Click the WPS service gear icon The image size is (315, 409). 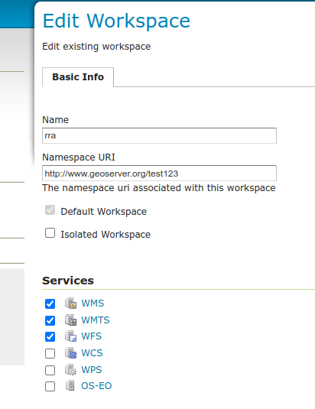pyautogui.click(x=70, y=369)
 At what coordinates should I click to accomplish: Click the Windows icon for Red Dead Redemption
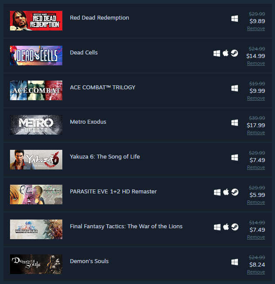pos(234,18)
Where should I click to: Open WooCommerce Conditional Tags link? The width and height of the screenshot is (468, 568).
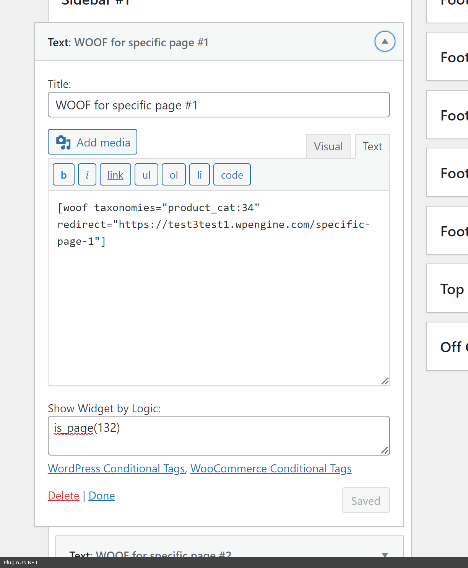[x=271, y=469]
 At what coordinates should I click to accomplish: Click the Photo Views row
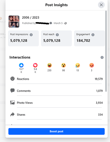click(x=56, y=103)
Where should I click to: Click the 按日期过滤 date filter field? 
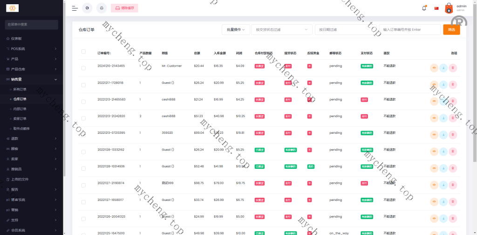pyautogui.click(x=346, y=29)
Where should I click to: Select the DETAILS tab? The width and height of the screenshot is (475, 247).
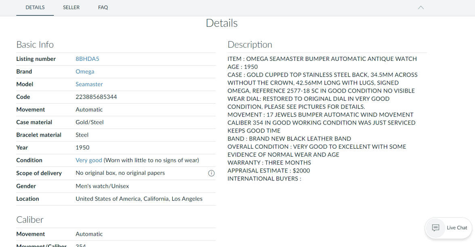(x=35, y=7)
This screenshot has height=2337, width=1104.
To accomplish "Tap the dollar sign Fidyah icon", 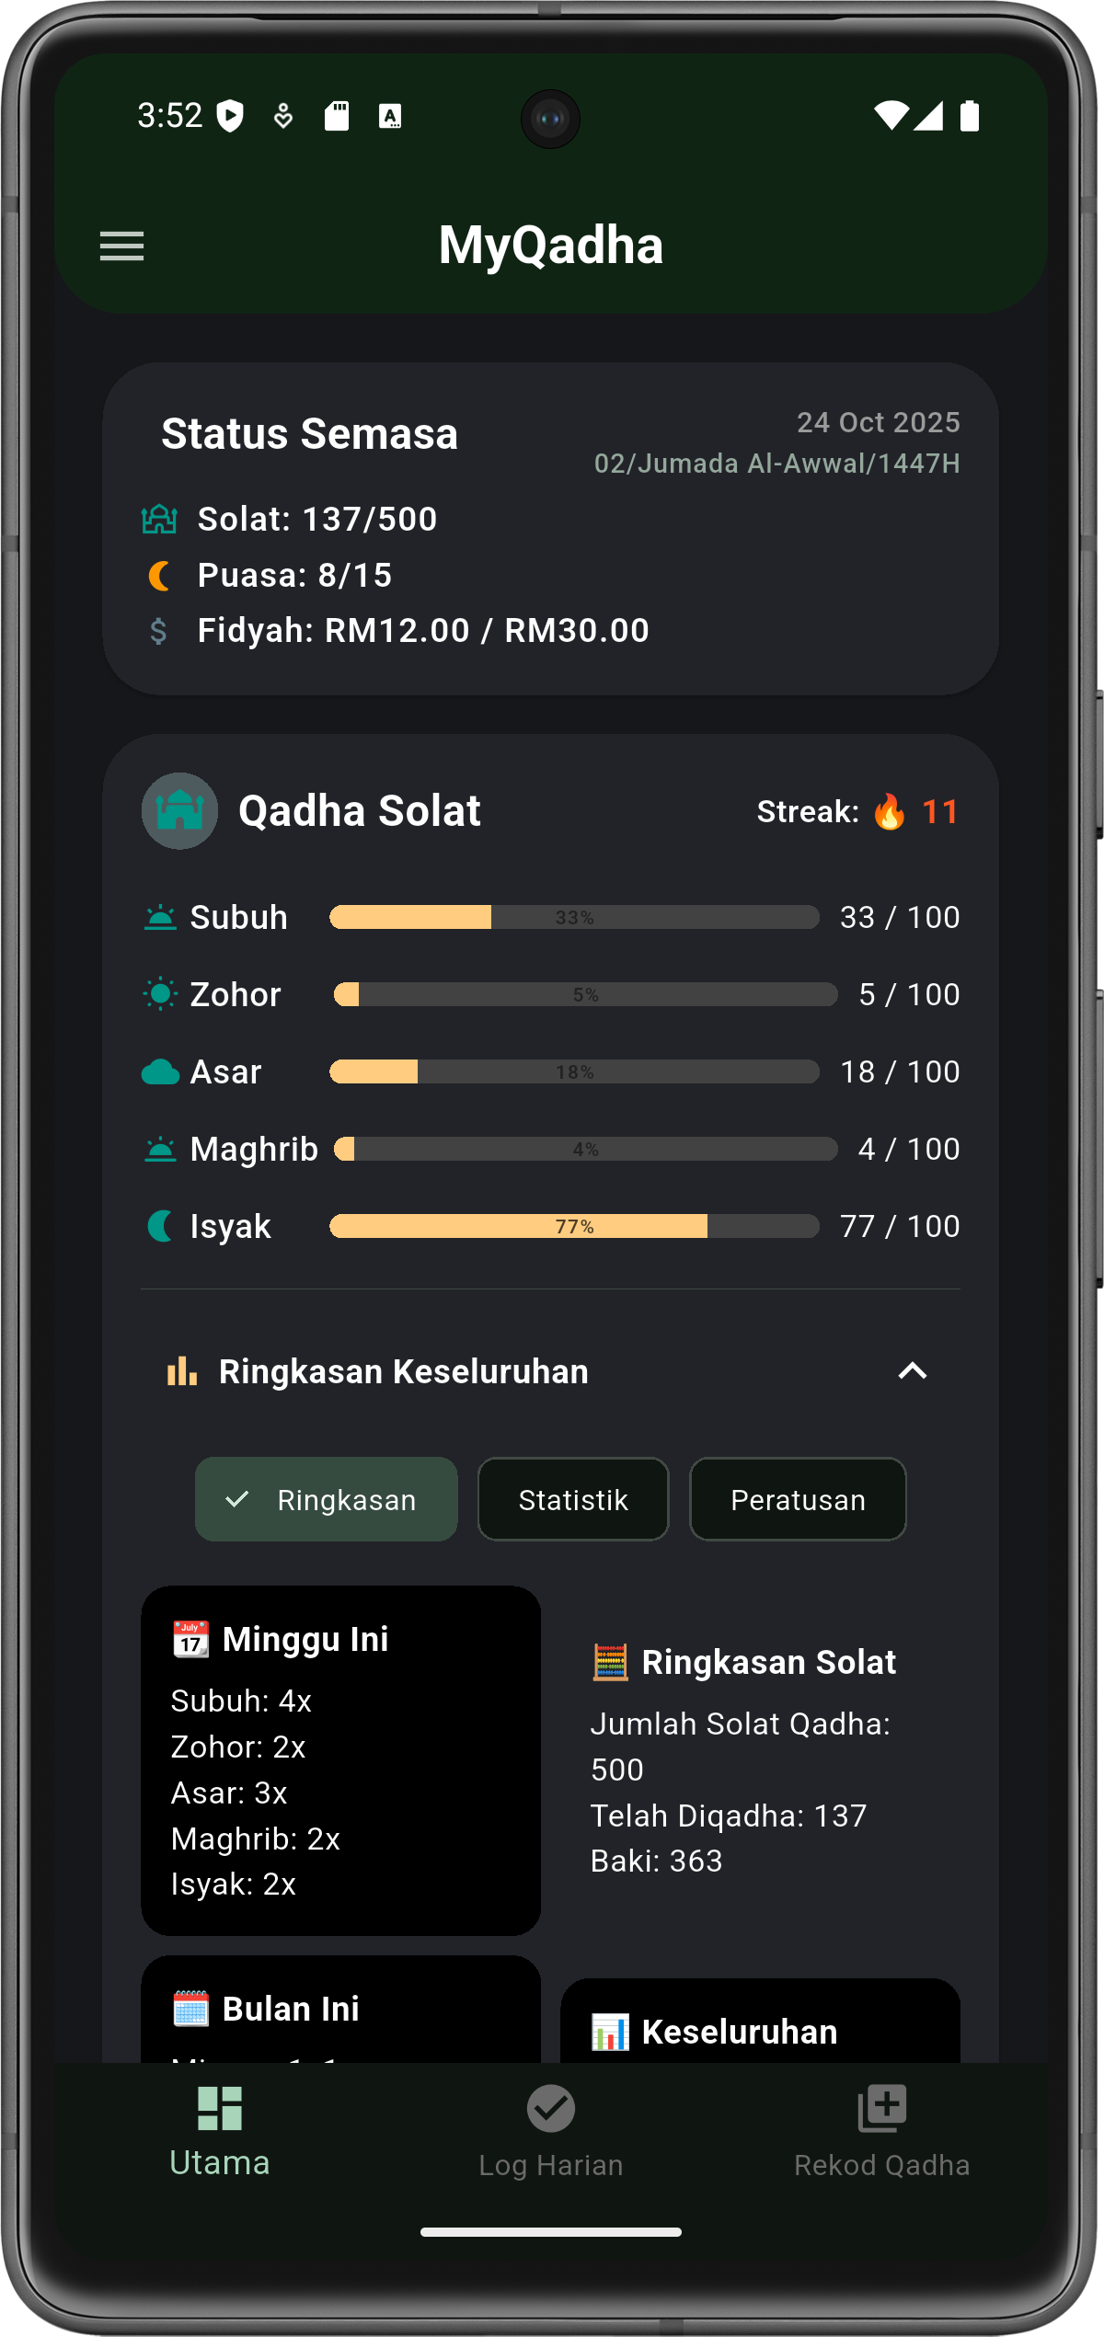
■ ■ ■ ■ ■
> [Aim of the exercise] Could you reproduce the data from the line containing "Photo Views row" through the end of the data, both ends included, keeping every request but leaving out the pictures? Scale each answer coordinate by 0.65 and round to a whole number, with halves going up, while leaving the numbers in the requests unchanged.

> [Full response]
 At what coordinates should I click to accomplish: Click the Photo Views row
click(x=36, y=67)
Where should I click to: Click the 按日期过滤 date filter field? 
pyautogui.click(x=225, y=19)
Where should I click to: Select the DETAILS tab? The width and height of the screenshot is (475, 247).
(x=23, y=5)
This screenshot has height=2337, width=1104.
To accomplish "Tap the dollar sign Fidyah icon", 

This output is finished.